Arrêtés mendicité : les maires doivent opérer de complexes découpages géographiques, temporels et techniques ; et au besoin quand tel semble n’être qu’imparfaitement le cas, le juge opérera lui aussi une censure très ciselée

Crédits photos : Beth Macdonald (Unsplash)

Nombre de maires tentent, au fil de leurs arrêtés de police, de réglementer la mendicité et/ou le regroupement de personnes, voire de chiens, sur la voirie : or, la règle est claire : un arrêté démesuré, c’est la censure assurée…

Et la solution s’avère tout aussi simple : un tel arrêté ne sera légal que s’il est… compliqué (parce qu’il devra très précisément être proportionné).

Un arrêt, rendu l’été dernier par le Conseil d’Etat sur un recours de la Ligue des droits de l’Homme (LDH), illustrait encore (et précisait) ces questions importantes pour la tranquillité publique, pour la sécurité des piétons, mais aussi pour la liberté de chacun :

Voir l’article et la vidéo (5 mn 12) alors concoctés par nos soins (avec indication des très nombreuses jurisprudences antérieures, y compris celles admettant des « arrêtés anti-mendicité » mais dans des cadres très rigoureux dans le sens de la défense des libertés d’aller et de venir, voire de stationner sur le trottoir) :

 

Voir aussi :

 

Une nouvelle affaire illustre ceci, toujours avec la LDH comme requérante (avec la Fondation Abbé Pierre en intervenant volontaire à l’appui des observations de la requérante), avec pour cette ligue l’obtention d’une victoire contentieuse partielle.

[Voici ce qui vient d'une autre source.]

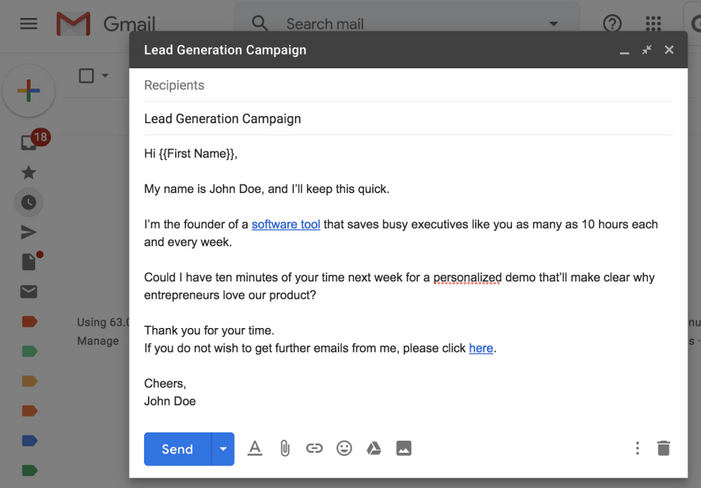Open formatting options with the underlined A icon
Image resolution: width=701 pixels, height=488 pixels.
tap(255, 448)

La juge des référés du TA de Nice a en effet suspendu partiellement un arrêté portant réglementation de la mendicité sur les secteurs touristiques et à fortes fréquentations d’une grande ville touristique et sur le domaine public maritime concédé de celle-ci.

L’urgence était encore constitué, au sens du référé suspension, puisque l’arrêté était encore applicable.

Restait l’examen du doute sérieux sur la légalité, autre condition cumulative du référé suspension.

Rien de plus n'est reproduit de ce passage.